Company culture encompasses the attitudes, behaviors, and interactions of a company and its employees. Strong company culture creates an immense impact on your business as a whole, improving overall employee satisfaction, and improving the high standard of service you can provide to your clients. In order to build an effective company culture, however, you must take a deliberate approach. Work with your employees to create high standards of communication, understand, and connect to enhance their rapport.
Company Culture: Defined
Company culture includes many facets of how your organization operates. Often, it is built organically over time: something that simply evolves as you bring in new employees and build your business as a whole. Company culture, however, does lie within your control. When you make a concentrated effort to build it from the top down, you can create a more effective culture that helps grow your business and increase the standards you can provide to employees and customers alike. It incorporates:
Your Shared Beliefs and Values
At the core of your company’s culture are the beliefs and values that make up the structure of your company. Sometimes, those are external values: the ones that you share with your customers or your company’s mission statement. For example, some companies, like TOMS shoes, focus on giving back to the community. At TOMS, the mission states, “For every pair of TOMS shoes purchased online or at retail, the company will provide a pair to a child in need.” This is a key part of the overall TOMS culture and helps impact the way the employees interact with one another and with their customers.
On the other hand, some facets of company culture are more intrinsic. Do you value your employees and believe that they are some of the most important tools your business has? The benefits you offer, the way you deal with your employees, and even the way you connect with them can all reflect those values and show why they’re important. Do you believe in giving back to your community? Your community initiatives and the way your employees spend their hours may reflect those values.
Your Communication Style
In some companies, communication is choppy and rough. While employees interact with one another, they do it only in short bursts, when they have little another choice. In other companies, on the other hand, communication is the normal way of doing business. If employees have questions, they have easy access to their management teams or to other employees. They feel confident in their ability to address any concerns that come their way because they know they have a team supporting them, and they may have a more enhanced sense of belonging to the company as a whole as a direct result of the effort put into communication and culture.

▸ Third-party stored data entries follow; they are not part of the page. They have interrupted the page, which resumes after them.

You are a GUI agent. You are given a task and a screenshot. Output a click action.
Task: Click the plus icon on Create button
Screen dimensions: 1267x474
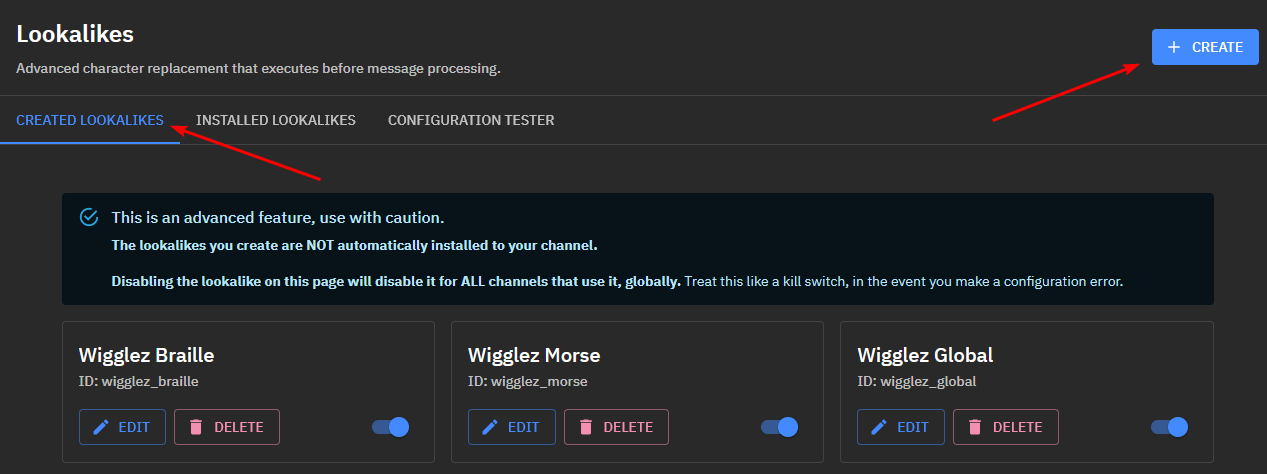pos(1174,47)
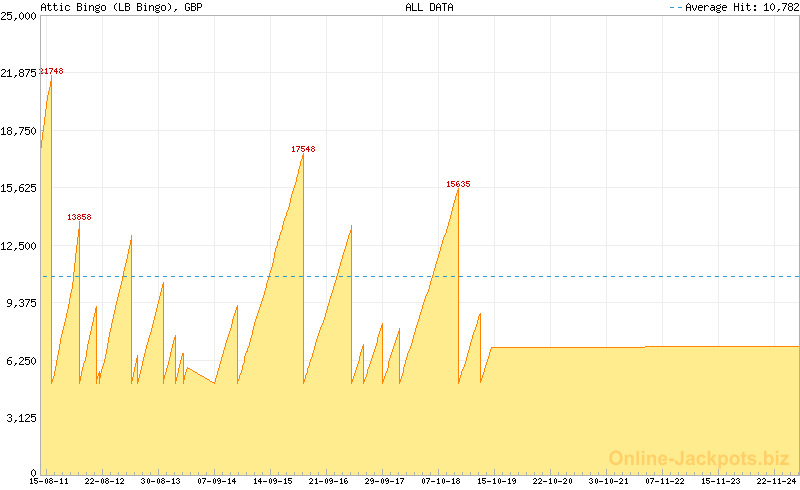
Task: Select the 17548 peak label
Action: coord(303,149)
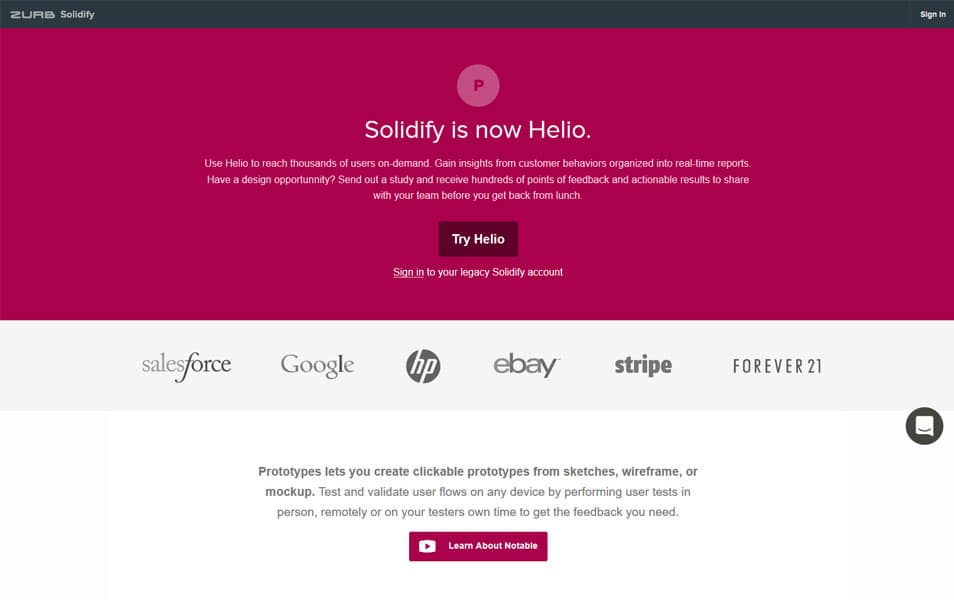Click the Prototypes bold description text
This screenshot has height=600, width=954.
coord(478,481)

As a company, the things that you prioritize are a critical part of your organization’s culture. Typically, you will have two sets of priorities: internal, and external. External priorities are the customer-facing priorities. Is your goal to make a sale, no matter what, or is it to provide a high standard of service to the customer, even if that means that the best fit for your customer is a competitor’s product or service? Do you focus on high quality, low costs, or a particular element of your product? Those external priorities will determine your customer interactions, including your employees’ attitude toward customers.

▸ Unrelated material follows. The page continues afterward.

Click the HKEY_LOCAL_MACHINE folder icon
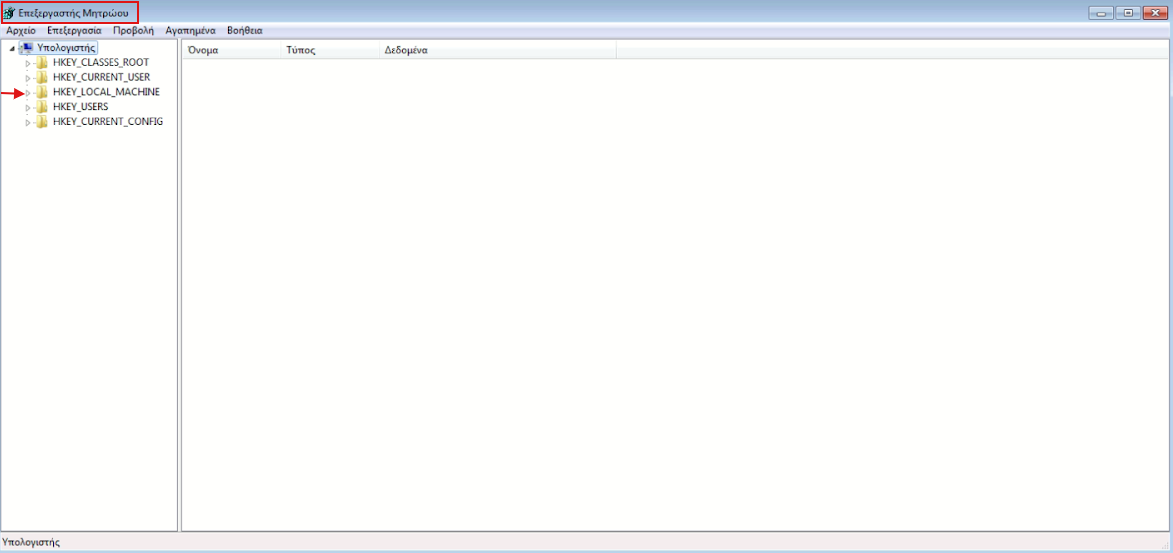This screenshot has height=553, width=1173. pos(42,92)
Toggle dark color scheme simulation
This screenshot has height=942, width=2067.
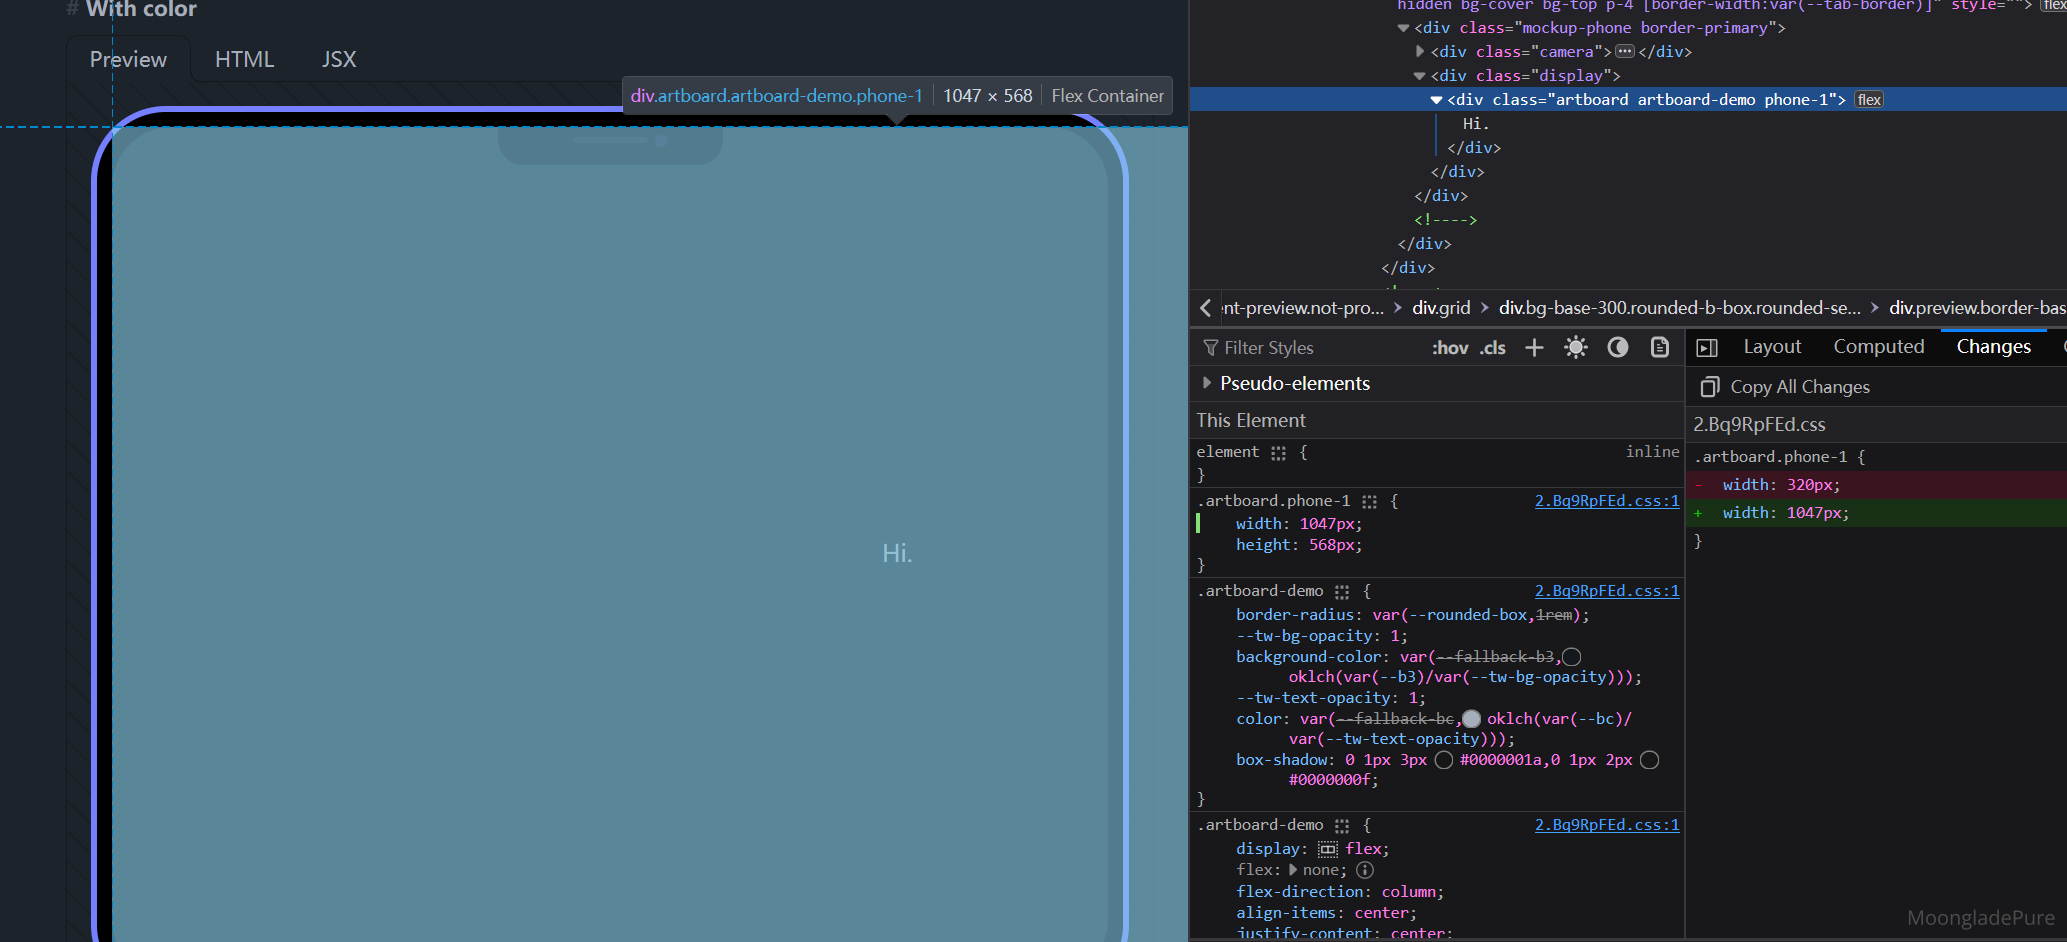(x=1618, y=348)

Equally important are your internal priorities. Just how important are your employees, and what is important about those employees, when it comes to your organization? For many employers, employees are just cogs in a wheel: easily replaceable and of little importance. In companies that focus on a high standard when it comes to their company culture, on the other hand, employees are an important part of the company. Those companies prioritize continuing education, communication, and employee benefits–and often reap immense rewards as a result.
Why Is Company Culture So Important?
Your company culture is rapidly becoming a more important part of your company than ever. Across the country, many industries are dealing with staffing shortages, from restaurants and hospitals to cybersecurity and other highly technical industries. The COVID-19 disruption increased the shortage of qualified employees to take on many roles due to a variety of factors, including decreased availability of childcare, increased worry about working directly with the public, and even fewer graduates finishing their degrees and certifications while waiting for the crisis to come to an end.

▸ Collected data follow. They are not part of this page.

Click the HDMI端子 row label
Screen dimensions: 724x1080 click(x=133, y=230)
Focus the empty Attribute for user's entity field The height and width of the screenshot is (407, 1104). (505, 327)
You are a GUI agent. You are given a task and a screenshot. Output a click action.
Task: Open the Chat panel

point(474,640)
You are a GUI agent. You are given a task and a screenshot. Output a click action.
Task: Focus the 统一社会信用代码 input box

In many industries, that staffing shortage has become a serious block to acquiring the talent they need. A lack of qualified employees makes it difficult to fill open roles–especially with individuals who have the soft and hard skills necessary to take on those job tasks. In addition, company culture can have an immense impact on many areas of your business.
The Right Company Culture Can Have a Huge Impact on Hiring
78% of candidates start judging a company’s culture during the hiring process. Based on how companies treat their candidates, employees determine whether the organization will be a good overall fit. If your company leaves candidates waiting, doesn’t have a good communication style, or treats candidates poorly during the interview process, including failing to respect their time when they do come in for interviews, it could reflect badly on your business–and you may have a much harder time moving candidates into those open positions.
Company Culture Can Determine Whether Employees Stay or Go
If you have a poor company culture–one where employees do not feel valued, struggle for feedback, or without growth opportunities–employees will look elsewhere. Approximately 61% of full-time employees across the United States are seeking new employment opportunities in 2021. They’re focusing on elements like work/life balance, employer brand and culture, and diversity over even salary and traditional benefits. If your company isn’t providing those things, chances are, more than half of your employees are pursuing opportunities elsewhere.
Your Company Culture Determines Employee Engagement
If you have a strong company culture, your employees are more likely to be engaged at work. As of 2021, as many as 66% of employees are actively disengaged. Disengaged employees are less productive, less creative, and less innovative. While they’ll often perform at bare minimum levels of capability, they’re much less likely to go the extra mile for your business. This may make it more difficult for you to remain at the top of your industry. Disengaged employees are also more often depressed and unlikely to meet their overall goals.
A Poor Internal Culture May Mean Less Attention to the Details of Customer Service
When you have a weak company culture, your employees are less likely to want to go the extra mile for your customers. Simply put, they don’t care. Employees without a strong connection to their workplace are less likely to invest in the customers. To them, each customer is just another face in the crowd, rather than an opportunity to represent your brand.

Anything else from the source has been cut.